# Stated task:
Convert the entries below into a Markdown table with two columns, Row and Line. Give each non-blank line its own numbered row and omit blank lines.
____________________
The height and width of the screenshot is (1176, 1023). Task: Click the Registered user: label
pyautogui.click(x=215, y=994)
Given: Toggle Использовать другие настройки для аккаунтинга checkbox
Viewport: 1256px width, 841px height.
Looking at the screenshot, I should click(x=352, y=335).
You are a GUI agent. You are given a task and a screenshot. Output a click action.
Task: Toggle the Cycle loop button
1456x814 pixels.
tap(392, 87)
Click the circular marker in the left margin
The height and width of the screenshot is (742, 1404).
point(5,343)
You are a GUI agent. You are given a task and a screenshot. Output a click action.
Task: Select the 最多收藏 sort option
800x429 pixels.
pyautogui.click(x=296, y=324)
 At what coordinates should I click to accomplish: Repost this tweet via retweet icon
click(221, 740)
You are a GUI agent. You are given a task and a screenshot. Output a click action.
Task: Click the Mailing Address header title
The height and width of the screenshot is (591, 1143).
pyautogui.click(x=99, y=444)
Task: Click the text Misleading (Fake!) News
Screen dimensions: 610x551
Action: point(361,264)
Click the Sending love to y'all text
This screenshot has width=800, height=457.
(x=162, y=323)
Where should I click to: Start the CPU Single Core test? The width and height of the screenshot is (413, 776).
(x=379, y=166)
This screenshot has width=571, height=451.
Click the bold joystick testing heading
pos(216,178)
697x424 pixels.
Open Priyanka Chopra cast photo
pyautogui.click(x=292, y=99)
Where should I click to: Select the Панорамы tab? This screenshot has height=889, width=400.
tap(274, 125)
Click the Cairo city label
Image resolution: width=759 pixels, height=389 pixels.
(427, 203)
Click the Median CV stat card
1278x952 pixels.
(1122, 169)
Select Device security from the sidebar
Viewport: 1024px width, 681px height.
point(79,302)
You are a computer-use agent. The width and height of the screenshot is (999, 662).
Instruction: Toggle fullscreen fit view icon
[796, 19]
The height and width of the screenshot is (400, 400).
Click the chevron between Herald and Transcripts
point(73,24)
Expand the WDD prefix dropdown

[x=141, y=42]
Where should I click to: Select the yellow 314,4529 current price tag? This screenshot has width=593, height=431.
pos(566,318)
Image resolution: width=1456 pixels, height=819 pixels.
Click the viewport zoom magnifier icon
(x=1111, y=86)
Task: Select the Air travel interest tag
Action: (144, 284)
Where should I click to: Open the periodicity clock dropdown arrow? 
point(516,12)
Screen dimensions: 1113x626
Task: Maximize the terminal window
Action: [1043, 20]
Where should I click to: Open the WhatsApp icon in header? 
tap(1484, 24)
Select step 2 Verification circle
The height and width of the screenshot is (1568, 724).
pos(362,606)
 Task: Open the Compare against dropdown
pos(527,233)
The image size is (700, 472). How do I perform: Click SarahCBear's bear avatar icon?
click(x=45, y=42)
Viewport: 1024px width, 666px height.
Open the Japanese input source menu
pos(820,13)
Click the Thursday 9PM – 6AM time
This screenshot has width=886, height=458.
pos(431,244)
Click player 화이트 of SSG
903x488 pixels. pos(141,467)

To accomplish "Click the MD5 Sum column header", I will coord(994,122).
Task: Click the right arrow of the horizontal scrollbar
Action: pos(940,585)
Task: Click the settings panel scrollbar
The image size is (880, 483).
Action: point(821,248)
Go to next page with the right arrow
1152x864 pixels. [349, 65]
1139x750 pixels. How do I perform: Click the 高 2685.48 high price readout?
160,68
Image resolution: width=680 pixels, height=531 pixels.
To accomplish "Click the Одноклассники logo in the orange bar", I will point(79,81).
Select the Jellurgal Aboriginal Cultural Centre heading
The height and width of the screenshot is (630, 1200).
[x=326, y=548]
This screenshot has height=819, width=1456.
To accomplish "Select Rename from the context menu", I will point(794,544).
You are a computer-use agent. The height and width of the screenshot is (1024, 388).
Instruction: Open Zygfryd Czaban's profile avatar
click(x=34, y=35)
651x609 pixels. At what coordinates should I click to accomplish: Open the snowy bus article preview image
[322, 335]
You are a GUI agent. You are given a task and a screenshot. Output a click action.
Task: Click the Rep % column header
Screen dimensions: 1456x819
____________________
# Output:
| Row | Line |
|---|---|
| 1 | The height and width of the screenshot is (1176, 1023). Task: Click the Registered user: label |
| 2 | pyautogui.click(x=215, y=994) |
| 3 | Given: Toggle Использовать другие настройки для аккаунтинга checkbox |
| 4 | Viewport: 1256px width, 841px height. |
| 5 | Looking at the screenshot, I should click(x=352, y=335). |
| 6 | You are a GUI agent. You are given a task and a screenshot. Output a click action. |
| 7 | Task: Toggle the Cycle loop button |
| 8 | 1456x814 pixels. |
| 9 | tap(392, 87) |
| 10 | Click the circular marker in the left margin |
| 11 | The height and width of the screenshot is (742, 1404). |
| 12 | point(5,343) |
| 13 | You are a GUI agent. You are given a task and a screenshot. Output a click action. |
| 14 | Task: Select the 最多收藏 sort option |
| 15 | 800x429 pixels. |
| 16 | pyautogui.click(x=296, y=324) |
| 17 |  At what coordinates should I click to accomplish: Repost this tweet via retweet icon |
| 18 | click(221, 740) |
| 19 | You are a GUI agent. You are given a task and a screenshot. Output a click action. |
| 20 | Task: Click the Mailing Address header title |
| 21 | The height and width of the screenshot is (591, 1143). |
| 22 | pyautogui.click(x=99, y=444) |
| 23 | Task: Click the text Misleading (Fake!) News |
| 24 | Screen dimensions: 610x551 |
| 25 | Action: point(361,264) |
| 26 | Click the Sending love to y'all text |
| 27 | This screenshot has width=800, height=457. |
| 28 | (x=162, y=323) |
| 29 | Where should I click to: Start the CPU Single Core test? The width and height of the screenshot is (413, 776). |
| 30 | (x=379, y=166) |
| 31 | This screenshot has width=571, height=451. |
| 32 | Click the bold joystick testing heading |
| 33 | pos(216,178) |
| 34 | 697x424 pixels. |
| 35 | Open Priyanka Chopra cast photo |
| 36 | pyautogui.click(x=292, y=99) |
| 37 | Where should I click to: Select the Панорамы tab? This screenshot has height=889, width=400. |
| 38 | tap(274, 125) |
| 39 | Click the Cairo city label |
| 40 | Image resolution: width=759 pixels, height=389 pixels. |
| 41 | (427, 203) |
| 42 | Click the Median CV stat card |
| 43 | 1278x952 pixels. |
| 44 | (1122, 169) |
| 45 | Select Device security from the sidebar |
| 46 | Viewport: 1024px width, 681px height. |
| 47 | point(79,302) |
| 48 | You are a computer-use agent. The width and height of the screenshot is (999, 662). |
| 49 | Instruction: Toggle fullscreen fit view icon |
| 50 | [796, 19] |
| 51 | The height and width of the screenshot is (400, 400). |
| 52 | Click the chevron between Herald and Transcripts |
| 53 | point(73,24) |
| 54 | Expand the WDD prefix dropdown |
| 55 | [x=141, y=42] |
| 56 | Where should I click to: Select the yellow 314,4529 current price tag? This screenshot has width=593, height=431. |
| 57 | pos(566,318) |
| 58 | Image resolution: width=1456 pixels, height=819 pixels. |
| 59 | Click the viewport zoom magnifier icon |
| 60 | (x=1111, y=86) |
| 61 | Task: Select the Air travel interest tag |
| 62 | Action: (144, 284) |
| 63 | Where should I click to: Open the periodicity clock dropdown arrow?  |
| 64 | point(516,12) |
| 65 | Screen dimensions: 1113x626 |
| 66 | Task: Maximize the terminal window |
| 67 | Action: [1043, 20] |
| 68 | Where should I click to: Open the WhatsApp icon in header?  |
| 69 | tap(1484, 24) |
| 70 | Select step 2 Verification circle |
| 71 | The height and width of the screenshot is (1568, 724). |
| 72 | pos(362,606) |
| 73 |  Task: Open the Compare against dropdown |
| 74 | pos(527,233) |
| 75 | The image size is (700, 472). How do I perform: Click SarahCBear's bear avatar icon? |
| 76 | click(x=45, y=42) |
| 77 | Viewport: 1024px width, 666px height. |
| 78 | Open the Japanese input source menu |
| 79 | pos(820,13) |
| 80 | Click the Thursday 9PM – 6AM time |
| 81 | This screenshot has width=886, height=458. |
| 82 | pos(431,244) |
| 83 | Click player 화이트 of SSG |
| 84 | 903x488 pixels. pos(141,467) |
| 85 | To accomplish "Click the MD5 Sum column header", I will coord(994,122). |
| 86 | Task: Click the right arrow of the horizontal scrollbar |
| 87 | Action: pos(940,585) |
| 88 | Task: Click the settings panel scrollbar |
| 89 | The image size is (880, 483). |
| 90 | Action: point(821,248) |
| 91 | Go to next page with the right arrow |
| 92 | 1152x864 pixels. [349, 65] |
| 93 | 1139x750 pixels. How do I perform: Click the 高 2685.48 high price readout? |
| 94 | 160,68 |
| 95 | Image resolution: width=680 pixels, height=531 pixels. |
| 96 | To accomplish "Click the Одноклассники logo in the orange bar", I will point(79,81). |
| 97 | Select the Jellurgal Aboriginal Cultural Centre heading |
| 98 | The height and width of the screenshot is (630, 1200). |
| 99 | [x=326, y=548] |
| 100 | This screenshot has height=819, width=1456. |
| 101 | To accomplish "Select Rename from the context menu", I will point(794,544). |
| 102 | You are a computer-use agent. The height and width of the screenshot is (1024, 388). |
| 103 | Instruction: Open Zygfryd Czaban's profile avatar |
| 104 | click(x=34, y=35) |
| 105 | 651x609 pixels. At what coordinates should I click to accomplish: Open the snowy bus article preview image |
| 106 | [322, 335] |
| 107 | You are a GUI agent. You are given a task and a screenshot. Output a click action. |
| 108 | Task: Click the Rep % column header |
| 109 | Screen dimensions: 1456x819 |